On Sunday March March 5, we played The Escape Game in Austin, Texas. My daughter Justine (Bibi) posted this picture on Facebook with the comment “Don’t hire this crew to save the world. We ^almost^ escaped. World destruction is on our shoulders.” I think she was being too hard on our crew (left to right: Gale, me, my daughters Bibi and Gael, and Gael’s husband Todd). In order to let ourselves out of a room, we had an hour to find the date, time, and place where a major terrorist attack was planned. When our time ran out, they gave us a little bumper sticker that said we ^almost^ escaped.
There was no “almost” about it. We weren’t even close, but the blame lies more with the “generals” who planned this operation (to paraphrase the Tweeter-in-Chief). Because there was little information given about the kinds of puzzles we’d have to solve, we went into the game not really knowing what game we were playing. Or actually what games. At the end, for instance, they changed the game to solving three or four different types of codes, each of which took a bit of time to work out, once you realized you were dealing with a code. By “code” I don’t mean just numbers and letters, but also physical actions like knocking on a hard surface or moving hidden pieces of metal with a magnet in the right direction and sequence. Particularly on the physical actions we lost time because heavy-handed male motions tended not to work and we only succeeded when gentler, female players stepped in.
No excuses here. We could have done better, but I’d still hire that crew again.
The night before we’d all gone out to The Broken Spoke to hear Dale Watson, and do some Texas two-step. Sunday evening Gale and I went to C-Boy’s Heart and Soul to hear The Wagoneers, a rockabilly band we’d heard on our last visit. The people who were dancing seemed like pros, so we didn’t dare go out on the floor. But we really enjoyed the music. A couple of numbers were classic rock instrumentals that took me back to high school in the late 50s.
One number, called “Hell Town,” caught my attention because it reminded me of the blog posts about hope that I’d have to finish when I got back to New Jersey. The chorus goes:
There ain’t no angels in hell town
Sinners run free
There ain’t no angels in hell town
And there’s no hope for me, no hope for me
The story in the song would remind you of Kris Kristofferson’s “Sunday Morning Coming Down.” It paints the same stark picture of male loneliness and failure, but with fewer words and fewer details. Kristofferson’s song is a ballad lamenting isolation from other people. “Hell Town” is more a cry of regret from Sartre’s “No Exit,” where hell is other people.

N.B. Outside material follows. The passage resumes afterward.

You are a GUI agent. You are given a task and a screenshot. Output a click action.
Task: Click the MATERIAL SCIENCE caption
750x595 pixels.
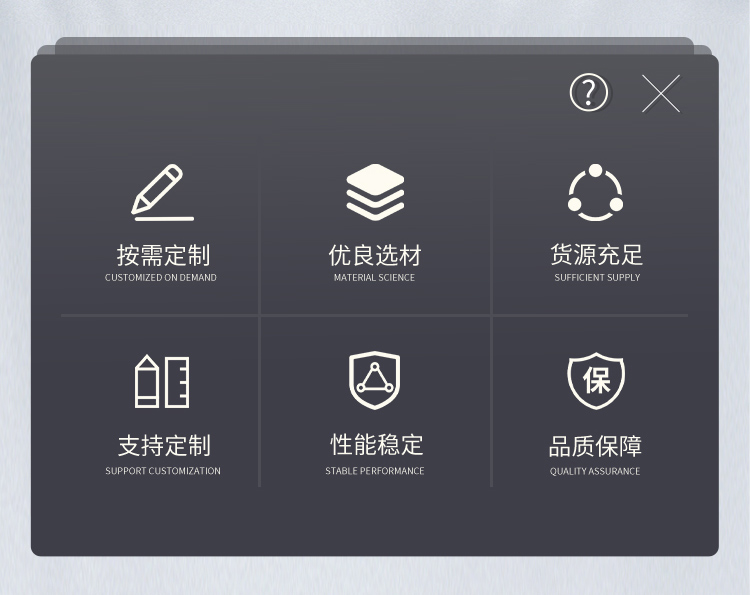click(374, 277)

The story behind the delay in publishing blog posts about hope illustrates why my entries here have become less frequent and more irregular in timing. Just as I was pulling together my notes on hope in early February, I saw the obituary for Bulgarian-French writer Tzvetan Todorov, one of those people you’ve heard of, but never read. One line in the obituary caught my particular attention: “Mr. Todorov said he was skeptical of the concept of good, preferring simple kindness.” For reasons that will become clearer when I finally get down to finishing these pieces, Todorov’s skepticism resonated with my skepticism about hope, and my search for an alternative preference like his for “simple kindness.”
In pursuit of this line of thought, I’ve read Todorov’s books on A French Tragedy resulting from an action by the French Resistance on D-Day and The Fragility of Goodness in how the Bulgarian Jews were saved from the Nazis. I’m midway through his longer work subtitled “Moral Life in the Concentration Camps,” and Vasily Grossman’s 870-page novel Life and Fate, which profoundly influenced Todorov’s thinking on goodness and which I’m finding thought-provoking on the question of hope. So, please be patient with me, as has been said before, I love to read and scribble.